疑っているように見えたのだろう、一段と不愉快そうな視線に、笑い声が零れた。
君は何と、答えて呉れるだろう。
どんな顔で、僕を見るだろう。
もし、『僕も?』と訊いたなら。
「ごめんごめん、別に疑ってはいないよ。弟も言っていたけれど、君は刀によく慕われているし」
「そんなに早くから聞いていたの?」
「あんな何度も大声で呼ばれたら、流石に目も覚めるって」
其れはそうねと、肩を竦める。若干の間が空いたのは、誤魔化しを悟られたからだ。
訊いてくれたら、答えられるのに。
―――言ってくれたら、応えられるのに。
「ねえ、」
「ん?」
貴方の求めているものは何。
尋ねても、きっとはぐらかされるから。
「お疲れなら、部隊を考えていただくけれど?」
「いやいや、大丈夫だよ。本を読んでいたらつい、眠ってしまっただけだから」
「そう」
本なんて無かったじゃないの、と。
当然思う事くらい、彼も分かっているのだろう。
分かっていて吐く、其の嘘に、
何と応えて欲しいのだろう。
「では、もう一つ教えてくださる?」
「うん。
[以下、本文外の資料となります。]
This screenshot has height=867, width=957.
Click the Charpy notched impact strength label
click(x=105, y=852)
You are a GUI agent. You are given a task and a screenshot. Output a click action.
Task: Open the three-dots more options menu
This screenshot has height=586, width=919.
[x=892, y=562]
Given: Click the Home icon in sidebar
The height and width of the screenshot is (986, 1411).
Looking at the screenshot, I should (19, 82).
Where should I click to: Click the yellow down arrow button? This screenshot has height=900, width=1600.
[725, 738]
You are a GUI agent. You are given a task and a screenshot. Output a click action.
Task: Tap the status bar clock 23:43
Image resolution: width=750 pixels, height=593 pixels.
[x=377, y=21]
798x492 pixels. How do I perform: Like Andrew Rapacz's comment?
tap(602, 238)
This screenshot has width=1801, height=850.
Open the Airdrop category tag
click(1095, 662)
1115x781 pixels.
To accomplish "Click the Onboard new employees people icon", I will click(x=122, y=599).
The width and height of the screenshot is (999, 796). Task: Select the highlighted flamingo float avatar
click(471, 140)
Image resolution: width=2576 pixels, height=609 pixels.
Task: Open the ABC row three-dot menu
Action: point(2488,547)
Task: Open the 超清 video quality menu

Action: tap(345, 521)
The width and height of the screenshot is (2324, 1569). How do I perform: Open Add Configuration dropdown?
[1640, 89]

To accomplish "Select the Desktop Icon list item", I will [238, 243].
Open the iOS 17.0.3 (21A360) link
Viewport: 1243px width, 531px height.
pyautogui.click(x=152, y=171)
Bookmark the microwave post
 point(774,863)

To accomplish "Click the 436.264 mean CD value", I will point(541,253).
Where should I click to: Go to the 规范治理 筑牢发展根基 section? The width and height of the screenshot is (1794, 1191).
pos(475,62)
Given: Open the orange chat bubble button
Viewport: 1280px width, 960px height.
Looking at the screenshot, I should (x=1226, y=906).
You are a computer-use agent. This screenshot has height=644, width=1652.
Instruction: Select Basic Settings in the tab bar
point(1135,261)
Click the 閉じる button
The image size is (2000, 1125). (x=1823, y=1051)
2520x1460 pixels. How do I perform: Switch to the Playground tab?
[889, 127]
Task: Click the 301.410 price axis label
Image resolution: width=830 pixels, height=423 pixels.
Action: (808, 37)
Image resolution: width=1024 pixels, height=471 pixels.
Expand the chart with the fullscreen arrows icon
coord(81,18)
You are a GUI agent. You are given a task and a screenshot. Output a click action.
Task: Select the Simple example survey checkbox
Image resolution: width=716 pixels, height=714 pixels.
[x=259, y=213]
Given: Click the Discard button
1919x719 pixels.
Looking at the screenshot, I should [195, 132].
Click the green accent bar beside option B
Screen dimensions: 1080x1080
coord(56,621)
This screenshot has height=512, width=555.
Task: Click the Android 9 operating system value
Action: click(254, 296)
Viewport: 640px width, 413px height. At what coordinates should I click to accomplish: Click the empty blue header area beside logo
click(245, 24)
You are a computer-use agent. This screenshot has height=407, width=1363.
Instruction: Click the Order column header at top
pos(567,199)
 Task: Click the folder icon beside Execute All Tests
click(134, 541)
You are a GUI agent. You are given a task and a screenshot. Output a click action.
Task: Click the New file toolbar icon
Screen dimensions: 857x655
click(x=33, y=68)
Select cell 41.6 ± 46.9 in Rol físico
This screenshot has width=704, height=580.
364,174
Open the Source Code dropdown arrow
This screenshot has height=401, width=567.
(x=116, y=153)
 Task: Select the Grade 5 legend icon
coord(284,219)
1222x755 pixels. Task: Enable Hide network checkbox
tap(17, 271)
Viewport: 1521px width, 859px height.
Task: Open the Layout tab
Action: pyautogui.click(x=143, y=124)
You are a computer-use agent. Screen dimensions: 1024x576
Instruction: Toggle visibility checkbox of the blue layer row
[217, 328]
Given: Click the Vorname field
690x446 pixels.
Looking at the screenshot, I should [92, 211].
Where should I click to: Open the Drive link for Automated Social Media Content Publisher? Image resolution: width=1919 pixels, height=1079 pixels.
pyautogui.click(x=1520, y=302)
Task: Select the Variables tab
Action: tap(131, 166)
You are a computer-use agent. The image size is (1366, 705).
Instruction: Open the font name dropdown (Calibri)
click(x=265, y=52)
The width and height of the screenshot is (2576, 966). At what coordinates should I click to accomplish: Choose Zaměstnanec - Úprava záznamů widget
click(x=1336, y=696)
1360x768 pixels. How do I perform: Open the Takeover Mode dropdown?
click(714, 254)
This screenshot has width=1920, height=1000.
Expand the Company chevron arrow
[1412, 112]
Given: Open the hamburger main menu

べつに幾つでも構わないよ」
「刀の貴方も、夢を見るの?」
「夢?」
けれど、「どうして」と問われて、
「いいえ。ふと気になっただけ」
息を継ぐように嘘を吐く、自分も彼と変わらない。
だから、
「うーん……見ていたかなあ。忘れてしまったよ」
「そう」
返答の真偽も、分からないままなのだろう。
立ち上がり、背凭れの後ろに回られると、表情すらも見えなくなった。
「でももし、夢を見るのなら」
ゆっくりと、車輪が回り出す。
「君に笑ってほしいと思うよ」
「……それは、まるで、」
現のワタシが、笑わないみたい。
そう言って、彼女は作り物めいた笑顔を見せる。
彼女が心から笑ったところを、最後に見たのはいつだったかな。
長い記憶を手繰り寄せる。
溢してしまったように、不図。
何か見つかってしまったと、言わんばかりに、恥ずかしげに。
忘れる筈もない事なのに、思い出せないのは何故だろう。
「うーん。そうだ。ねえ、卯の花」
一度でも、向けられてみれば、
「此間、えーっと誰だったかな。……弟? 他にも誰かいたような……まあ、誰だったかは度忘れしたけど、バレンタインとかいう祭りの話を聞いたんだ」
「貴方は祝祭の名称よりも、薄緑の名を一つくらい好い加減覚えて差し上げたら如何。……其れで? 貴方もチョコレートがお望みなの?」
「チョコレート?」
「近年の我が国では、そういう風習があるそうよ。加州清光に頼まれたついで、ご所望ならば差し上げるけれど?」
「うーん。ついではいいかな。それより卯の花、君、花は好きだろう?」
「ええ」
「どの花が、一番?」
忘れずに、いられるのだろうか。
「何でも。何でも、好きなのよ。だから、“ワタシは花が好き”だと言うの」
「嫌いなものは?」
「特にないわ」
「僕も?」
「好きよ?」
―――やっぱり、どうでもいいんだね。
ありがとう、と口にして、嬉しいよ、と嘯いて、
重苦しい感情を、忘却という名の屑篭の中に放り投げる。
ほんの一瞬、見え隠れした“中身”の影に、
随分沢山、入るものだと感心した。